Ignatius on Venerating the Saints

Better yet, coax the wild beasts, so that they may become my tomb and leave nothing of my body behind, lest I become a burden to anyone one I have fallen asleep. Then I will truly be a disciple of Christ, when the world will no longer see my body.

(Ignatius to the Romans, 4:2)

Ignatius wrote a series of “goodbye letters” to many churches leading up to his martyrdom as he embraced his death with courage. From his quotation above, one can determine how it was he expected to die: he would be fed to lions.

It is interesting that in embracing his final moments he wished the lions would totally consume every part of his body. He does not want his body to become a burden to any of the Christians. I don’t know exactly how this would have been done, but I can imagine it was quite the process for Christians to retrieve from Rome the remains of a criminal sentenced to death, and then bury them. Ignatius wanted to love the Romans even in death by alleviating the need for any of them to be left with retrieving and burying his body.

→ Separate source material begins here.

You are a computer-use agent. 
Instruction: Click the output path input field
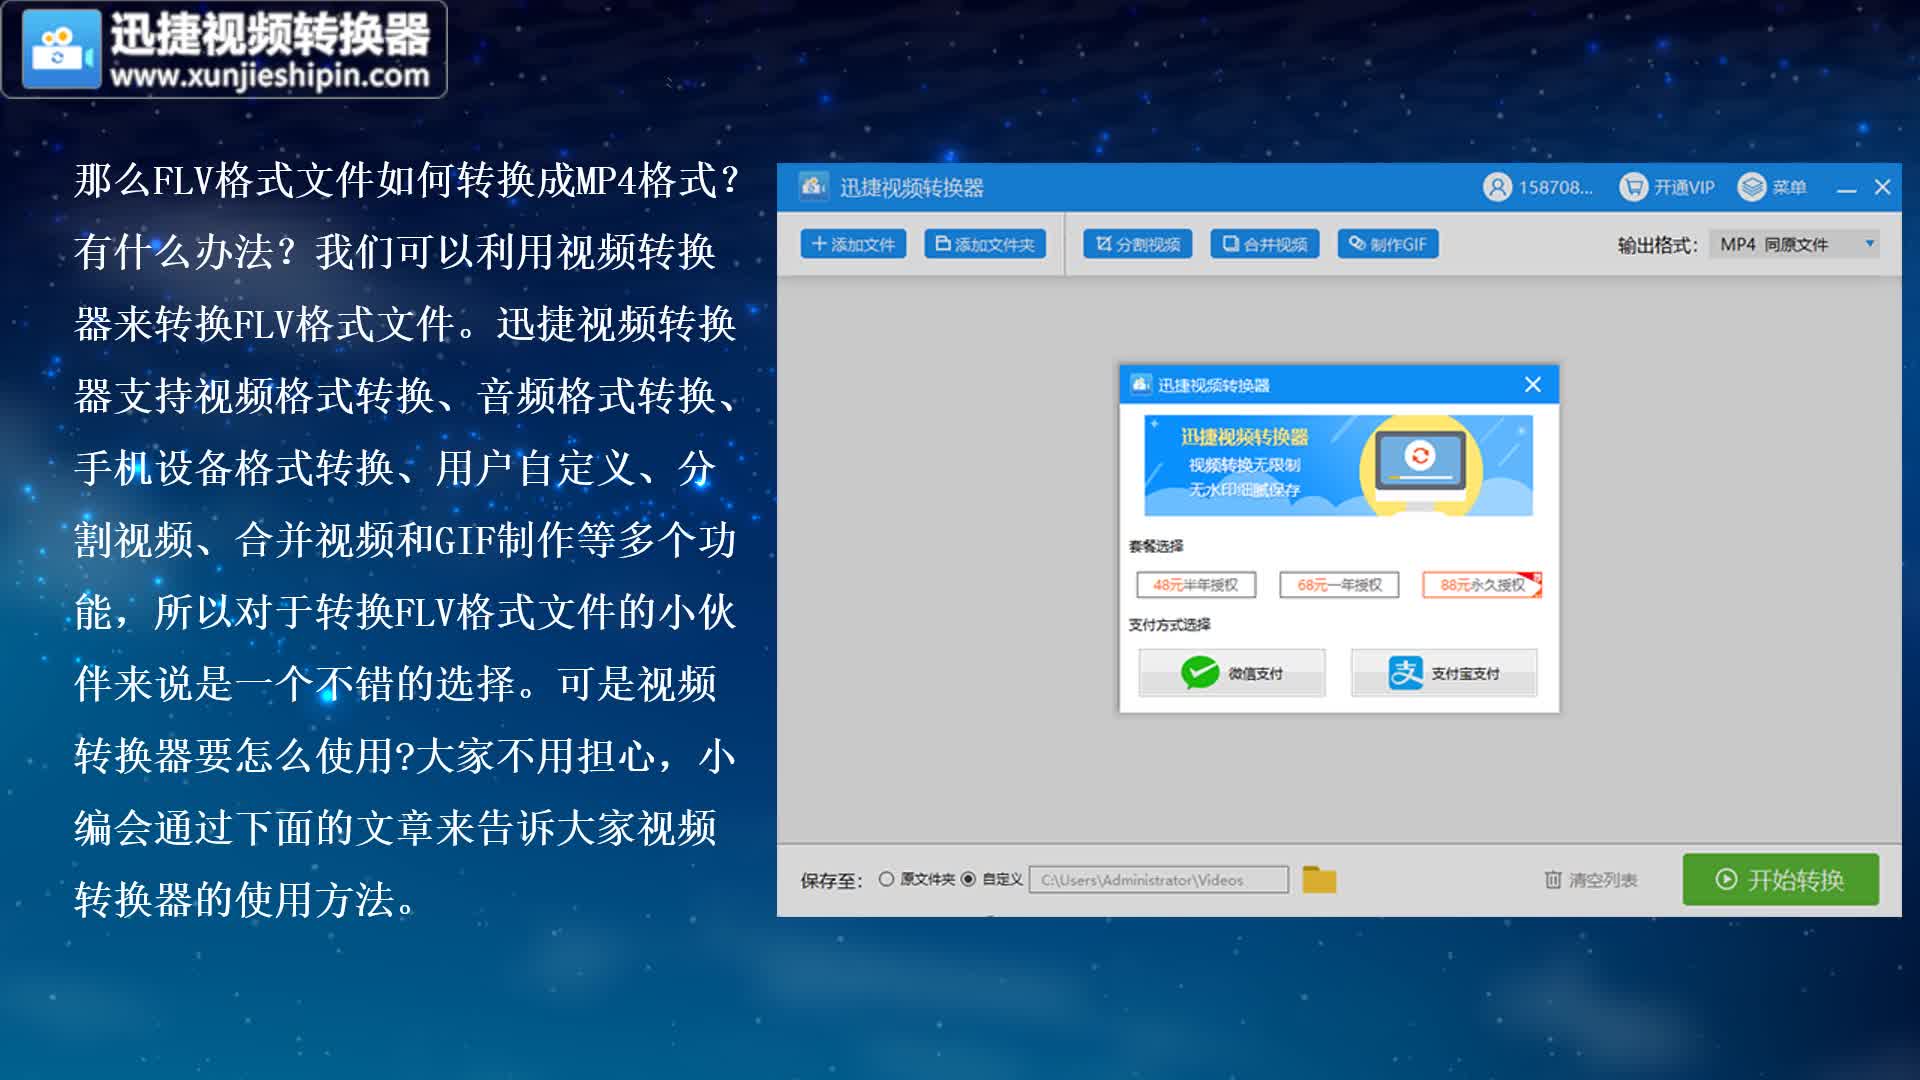(1160, 879)
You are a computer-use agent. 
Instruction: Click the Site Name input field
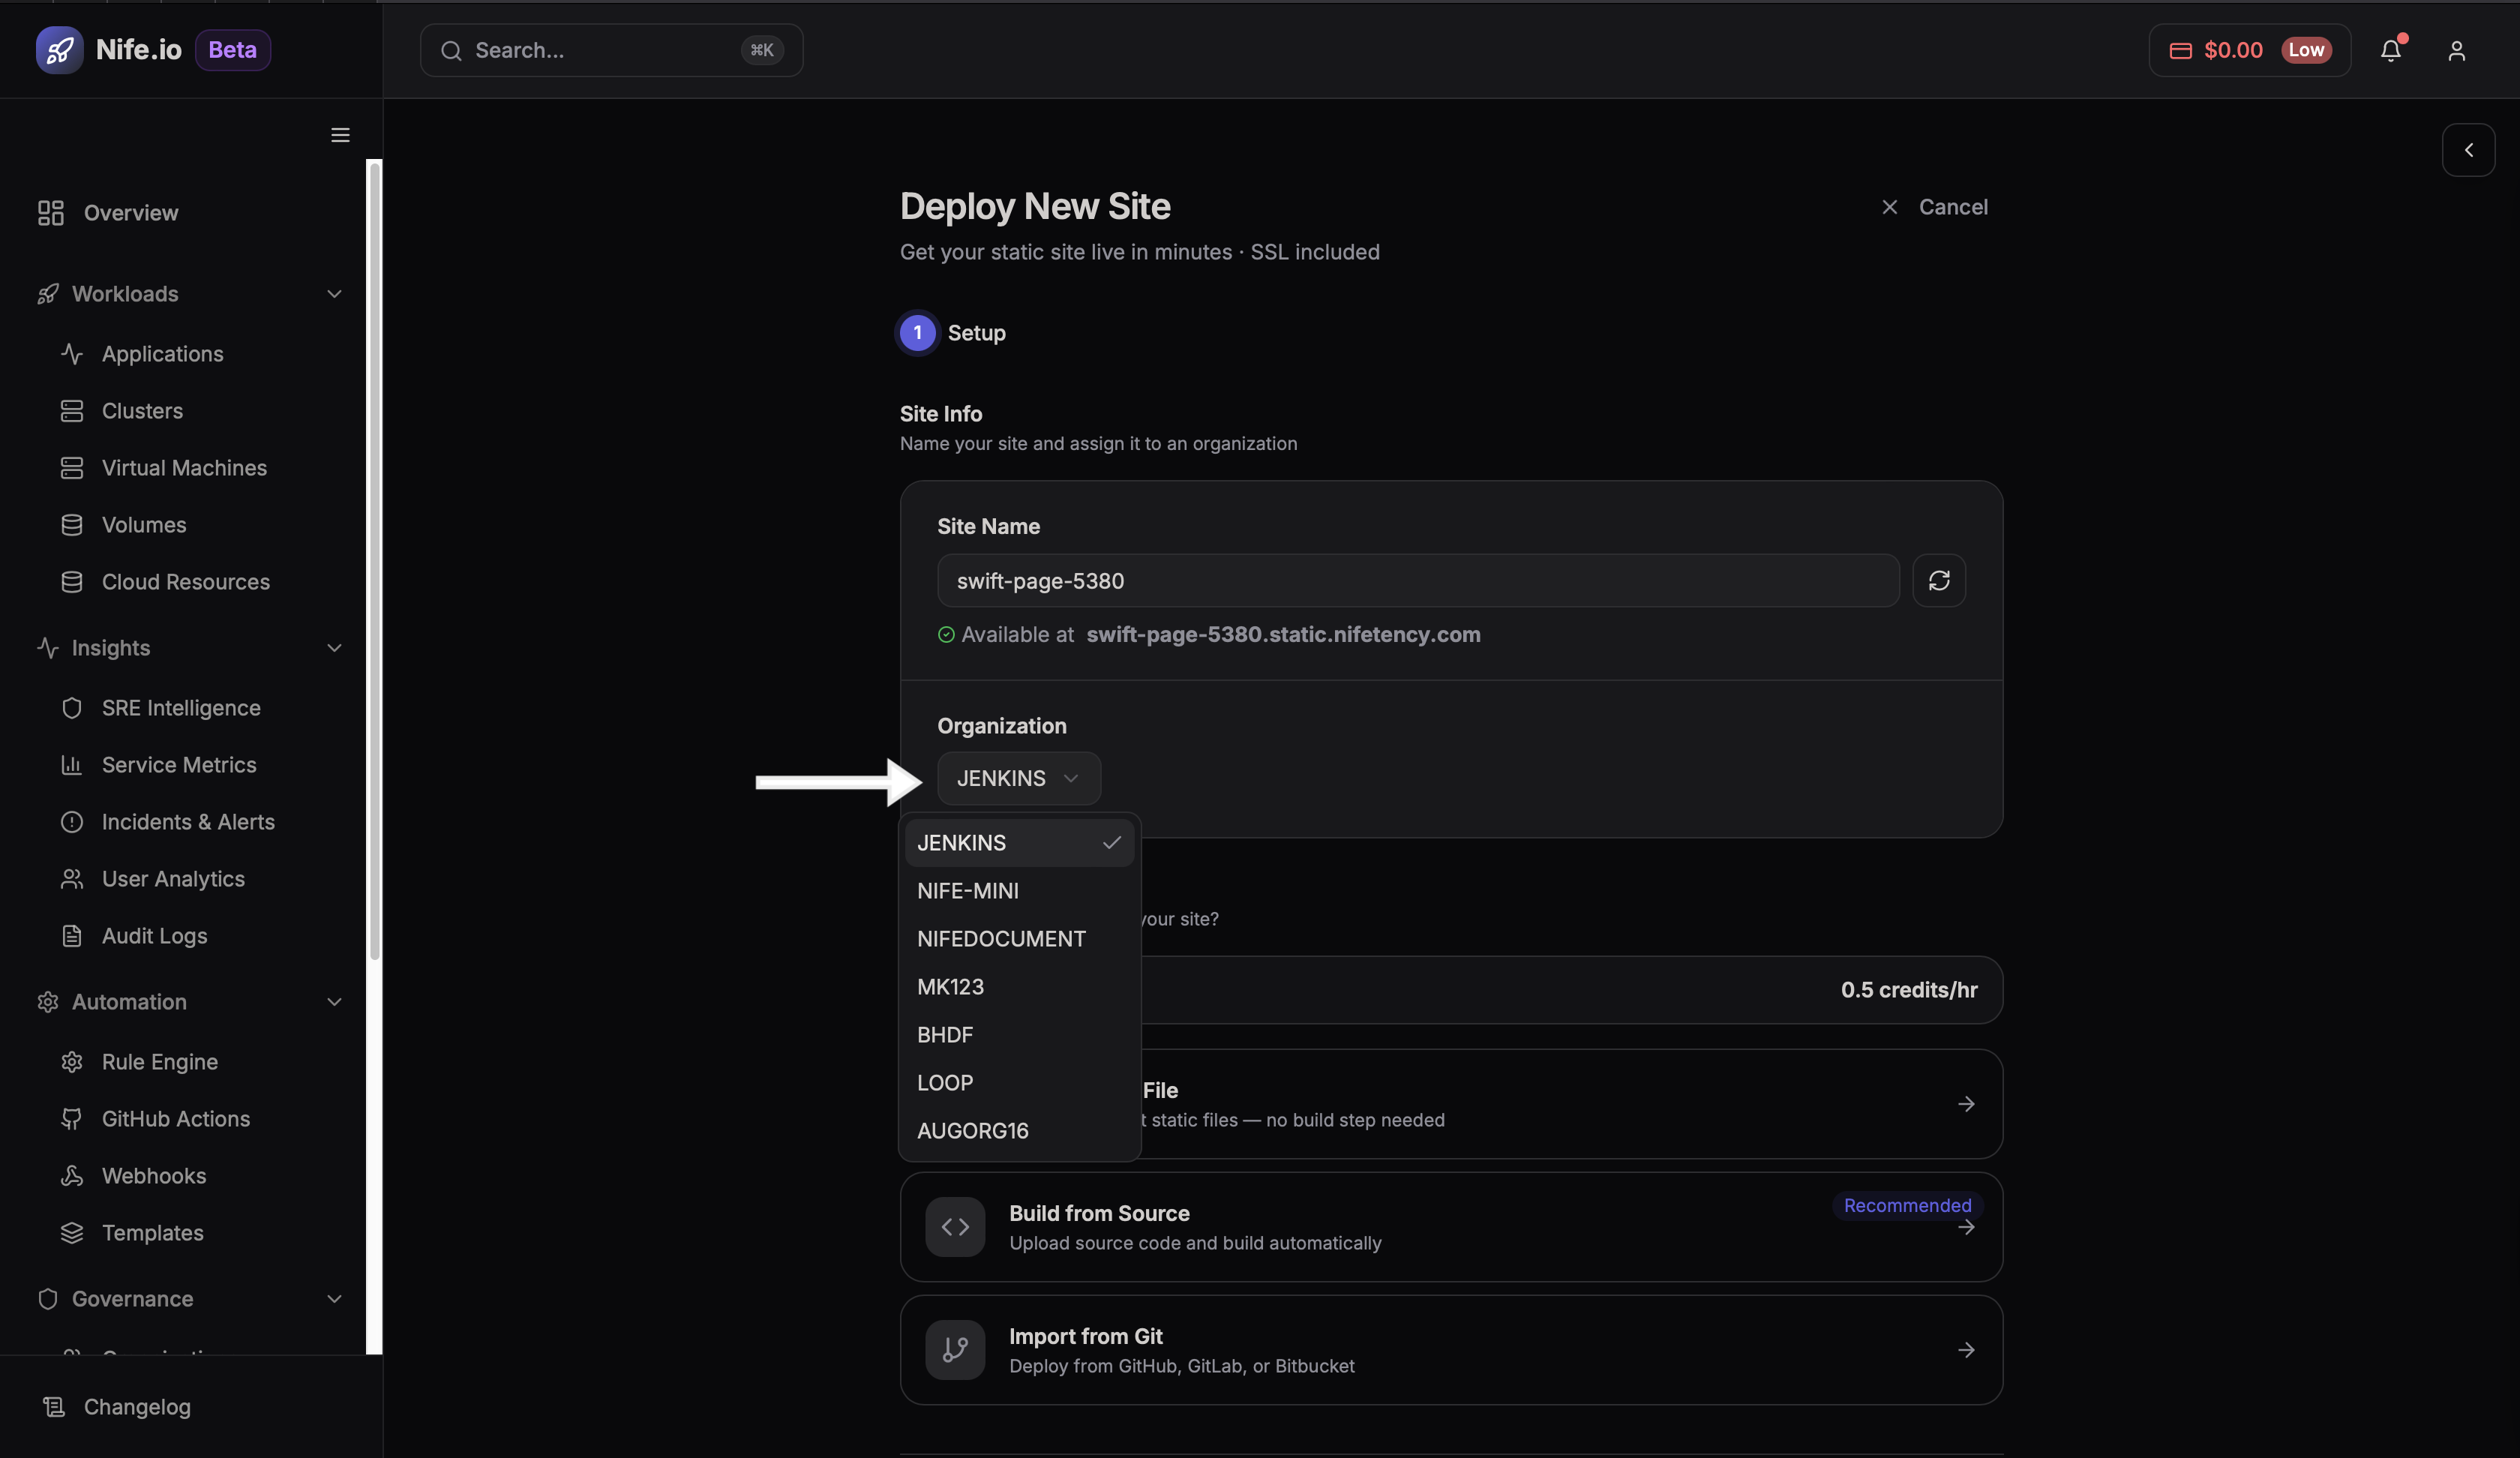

This incredible courage and love displayed subtly communicates to us that Ignatius does not seem to share the kind of veneration that Roman Catholics engage in today. His desire was not for his body to be hacked into small pieces and distributed to churches for them to preserve and venerate. He wanted his body gone. He had no desire for his body to be kept safe in churches. His desire for himself was to be buried, or better yet, entirely consumed by the beasts so that he would not need to be buried. Regardless, there an antithesis to veneration in Ignatius’ sentiments.

There is another equally early attestation relevant to bodily relics worthy of note from the Martyrdom of Polycarp,

And so later on we took up his bones, which are more valuable than precious stones and finer than refined gold, and deposited them in a suitable place.

(18:2)

While this sentiment certainly expresses a very high view of the deceased body of a great Christian, it nonetheless falls very short of the kind of veneration of modern Roman Catholicism. Even while the Christians saw a kind of glory to the bones of their great martyr Polycarp, they nonetheless expressed their honor toward the man by burying his remains. There is no indication of saving portions of these bones and bowing before them, kissing them, praying to them, or attributing any kind of power to them.

If only today’s Roman Catholics would learn from these very early witnesses of the church. The best way to honor your dead is to bury their bodies, not worship them.